A key stage in inflammation is the recruitment of circulating white blood cells or leukocytes to the endothelial cells lining the blood vessels inner wall, and subsequent migration of leukocytes into the surrounding tissue. Neutrophils are the most common circulating leukocytes, and are responsible for the bodys first response to invading bacteria. Circulating neutrophils must undergo a series of activation steps to respond to a local bacterial infection.
Neutrophils are recruited from circulation to the blood vessel endothelium
by a series of distinct steps as shown in the above graphic.
Neutrophils respond to inflammation through three classes of surface protein: selectins, integrins, and chemokines. To resist shear forces within the blood vessel, a neutrophil initially binds the blood vessel wall through selectins and undergoes a transient, rolling adhesion to the blood vessel. Integrins expressed by neutrophils change shape in response to activating signals such as chemokines, causing the neutrophil to decelerate from rolling to a stable arrest. Finally, the combination of chemokines and integrin engagement results in a second activation that causes the neutrophil to transform from a spherical circulating cell into an oblong migratory cell.
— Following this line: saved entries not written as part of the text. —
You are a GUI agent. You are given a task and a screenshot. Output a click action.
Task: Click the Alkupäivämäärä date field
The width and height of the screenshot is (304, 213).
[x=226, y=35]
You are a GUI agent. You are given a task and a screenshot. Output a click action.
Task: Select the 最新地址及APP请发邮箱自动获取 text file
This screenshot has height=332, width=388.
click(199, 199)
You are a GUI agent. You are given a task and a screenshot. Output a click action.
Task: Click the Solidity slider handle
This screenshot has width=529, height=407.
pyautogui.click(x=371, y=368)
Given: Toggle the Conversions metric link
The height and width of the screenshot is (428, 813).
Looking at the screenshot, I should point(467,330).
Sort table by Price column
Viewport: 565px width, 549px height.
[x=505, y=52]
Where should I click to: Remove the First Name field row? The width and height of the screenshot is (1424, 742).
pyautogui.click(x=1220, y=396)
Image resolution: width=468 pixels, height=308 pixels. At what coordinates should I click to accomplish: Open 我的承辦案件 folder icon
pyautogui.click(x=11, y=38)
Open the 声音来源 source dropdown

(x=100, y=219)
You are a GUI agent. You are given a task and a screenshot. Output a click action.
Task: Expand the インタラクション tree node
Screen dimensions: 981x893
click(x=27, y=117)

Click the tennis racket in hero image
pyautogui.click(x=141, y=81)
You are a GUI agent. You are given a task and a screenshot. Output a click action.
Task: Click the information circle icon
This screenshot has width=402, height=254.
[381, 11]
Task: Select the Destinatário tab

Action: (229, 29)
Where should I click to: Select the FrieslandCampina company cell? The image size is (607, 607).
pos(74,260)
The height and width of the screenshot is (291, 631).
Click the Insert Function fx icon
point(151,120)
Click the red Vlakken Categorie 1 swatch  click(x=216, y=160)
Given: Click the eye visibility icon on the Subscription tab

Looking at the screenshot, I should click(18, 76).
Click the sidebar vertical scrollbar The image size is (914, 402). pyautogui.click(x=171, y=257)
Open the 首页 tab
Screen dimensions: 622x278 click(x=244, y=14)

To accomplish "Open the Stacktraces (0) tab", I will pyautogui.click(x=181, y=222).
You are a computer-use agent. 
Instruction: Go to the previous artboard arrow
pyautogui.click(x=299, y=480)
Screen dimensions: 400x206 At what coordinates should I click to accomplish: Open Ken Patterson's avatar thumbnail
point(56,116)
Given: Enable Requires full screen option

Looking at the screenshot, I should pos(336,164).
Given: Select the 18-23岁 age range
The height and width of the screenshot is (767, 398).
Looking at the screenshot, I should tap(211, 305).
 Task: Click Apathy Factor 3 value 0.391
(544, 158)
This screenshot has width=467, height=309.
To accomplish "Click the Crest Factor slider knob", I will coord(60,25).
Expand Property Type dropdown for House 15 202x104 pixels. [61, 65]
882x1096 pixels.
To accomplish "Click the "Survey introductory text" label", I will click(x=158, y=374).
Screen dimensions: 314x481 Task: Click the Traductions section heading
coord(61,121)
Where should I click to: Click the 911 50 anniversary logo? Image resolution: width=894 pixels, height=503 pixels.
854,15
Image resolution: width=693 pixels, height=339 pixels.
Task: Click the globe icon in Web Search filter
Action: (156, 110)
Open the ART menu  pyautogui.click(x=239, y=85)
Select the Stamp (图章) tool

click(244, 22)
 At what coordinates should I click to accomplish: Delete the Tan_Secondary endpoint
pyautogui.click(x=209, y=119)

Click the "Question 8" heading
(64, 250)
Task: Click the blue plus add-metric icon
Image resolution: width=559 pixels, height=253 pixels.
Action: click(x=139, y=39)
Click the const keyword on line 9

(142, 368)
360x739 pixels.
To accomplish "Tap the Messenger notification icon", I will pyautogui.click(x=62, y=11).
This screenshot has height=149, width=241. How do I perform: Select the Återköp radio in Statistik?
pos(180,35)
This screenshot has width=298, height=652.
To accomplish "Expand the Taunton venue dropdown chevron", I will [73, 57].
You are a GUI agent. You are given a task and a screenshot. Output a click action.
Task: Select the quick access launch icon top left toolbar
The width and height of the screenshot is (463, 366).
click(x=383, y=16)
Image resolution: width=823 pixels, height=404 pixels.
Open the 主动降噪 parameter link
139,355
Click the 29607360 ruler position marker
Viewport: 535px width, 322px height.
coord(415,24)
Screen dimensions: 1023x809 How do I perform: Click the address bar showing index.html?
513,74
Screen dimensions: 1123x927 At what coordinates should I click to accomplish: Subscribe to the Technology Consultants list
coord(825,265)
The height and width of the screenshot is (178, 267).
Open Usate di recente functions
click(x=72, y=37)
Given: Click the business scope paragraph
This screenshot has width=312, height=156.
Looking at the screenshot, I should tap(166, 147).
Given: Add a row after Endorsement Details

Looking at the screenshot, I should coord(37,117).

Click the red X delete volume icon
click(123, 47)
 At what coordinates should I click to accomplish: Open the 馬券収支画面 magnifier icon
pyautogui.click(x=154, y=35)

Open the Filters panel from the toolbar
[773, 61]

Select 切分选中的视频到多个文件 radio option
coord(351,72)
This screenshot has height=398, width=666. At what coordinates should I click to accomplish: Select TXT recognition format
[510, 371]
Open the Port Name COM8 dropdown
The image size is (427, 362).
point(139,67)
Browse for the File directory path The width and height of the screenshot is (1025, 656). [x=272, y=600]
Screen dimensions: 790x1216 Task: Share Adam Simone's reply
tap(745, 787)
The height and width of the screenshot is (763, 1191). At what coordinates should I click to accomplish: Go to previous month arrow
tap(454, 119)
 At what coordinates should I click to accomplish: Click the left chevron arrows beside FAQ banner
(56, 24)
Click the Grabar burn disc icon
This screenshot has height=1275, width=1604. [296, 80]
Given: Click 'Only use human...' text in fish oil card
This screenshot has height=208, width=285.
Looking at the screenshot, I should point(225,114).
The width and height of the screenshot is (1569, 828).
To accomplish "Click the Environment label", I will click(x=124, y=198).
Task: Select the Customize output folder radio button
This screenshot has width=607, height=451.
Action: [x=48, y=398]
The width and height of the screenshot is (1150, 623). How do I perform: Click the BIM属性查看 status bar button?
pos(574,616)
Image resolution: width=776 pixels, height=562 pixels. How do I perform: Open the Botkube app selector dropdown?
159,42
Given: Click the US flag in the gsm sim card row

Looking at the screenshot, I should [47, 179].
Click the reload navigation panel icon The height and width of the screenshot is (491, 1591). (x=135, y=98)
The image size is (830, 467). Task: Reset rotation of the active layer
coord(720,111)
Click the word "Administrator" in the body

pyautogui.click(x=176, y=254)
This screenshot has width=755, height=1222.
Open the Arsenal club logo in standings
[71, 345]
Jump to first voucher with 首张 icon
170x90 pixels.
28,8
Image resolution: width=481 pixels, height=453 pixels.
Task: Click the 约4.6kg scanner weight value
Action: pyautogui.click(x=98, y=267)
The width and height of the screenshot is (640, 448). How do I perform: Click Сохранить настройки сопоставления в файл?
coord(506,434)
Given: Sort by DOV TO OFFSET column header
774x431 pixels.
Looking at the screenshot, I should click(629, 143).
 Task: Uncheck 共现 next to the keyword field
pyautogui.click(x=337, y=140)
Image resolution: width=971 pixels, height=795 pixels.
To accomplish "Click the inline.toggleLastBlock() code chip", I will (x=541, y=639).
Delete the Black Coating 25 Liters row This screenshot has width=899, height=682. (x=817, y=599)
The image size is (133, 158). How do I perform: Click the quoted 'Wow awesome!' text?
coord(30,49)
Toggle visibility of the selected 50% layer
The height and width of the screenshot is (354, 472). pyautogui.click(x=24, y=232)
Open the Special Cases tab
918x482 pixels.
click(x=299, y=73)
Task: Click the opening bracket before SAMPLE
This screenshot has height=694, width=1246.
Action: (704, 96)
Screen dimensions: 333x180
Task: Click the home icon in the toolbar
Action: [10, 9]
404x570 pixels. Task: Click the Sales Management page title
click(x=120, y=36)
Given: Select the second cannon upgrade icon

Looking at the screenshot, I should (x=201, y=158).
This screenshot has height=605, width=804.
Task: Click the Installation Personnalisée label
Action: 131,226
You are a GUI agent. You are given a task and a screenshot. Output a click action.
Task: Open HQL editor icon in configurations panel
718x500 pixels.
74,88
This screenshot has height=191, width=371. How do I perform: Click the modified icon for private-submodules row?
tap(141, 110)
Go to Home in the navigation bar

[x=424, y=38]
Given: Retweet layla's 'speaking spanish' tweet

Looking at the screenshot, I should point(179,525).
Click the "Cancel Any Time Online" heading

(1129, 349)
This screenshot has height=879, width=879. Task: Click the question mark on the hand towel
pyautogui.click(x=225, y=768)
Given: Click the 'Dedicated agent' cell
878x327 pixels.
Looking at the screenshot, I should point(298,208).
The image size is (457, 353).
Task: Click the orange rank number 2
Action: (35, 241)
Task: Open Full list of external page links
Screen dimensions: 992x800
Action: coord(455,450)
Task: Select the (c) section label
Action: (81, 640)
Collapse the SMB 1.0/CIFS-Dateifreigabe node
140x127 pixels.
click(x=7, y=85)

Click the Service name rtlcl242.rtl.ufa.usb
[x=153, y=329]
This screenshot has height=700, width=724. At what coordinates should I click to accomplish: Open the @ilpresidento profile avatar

Our lab investigates how engagement of neutrophils by selectins and integrins contributes to activation of arrest and migration. We have found that neutrophil integrins expressed in a shape that binds strongly to endothelial ligands (high affinity) cooperate with chemokines to enhance neutrophil migration. Recently we have begun to use microfluidics and real time fluorescent imaging to measure the calcium concentration within neutrophils as they decelerate to arrest on cultured endothelial cells. Results suggest that calcium flux at the earliest stages of activation is a requirement for neutrophil arrest and migration on endothelium.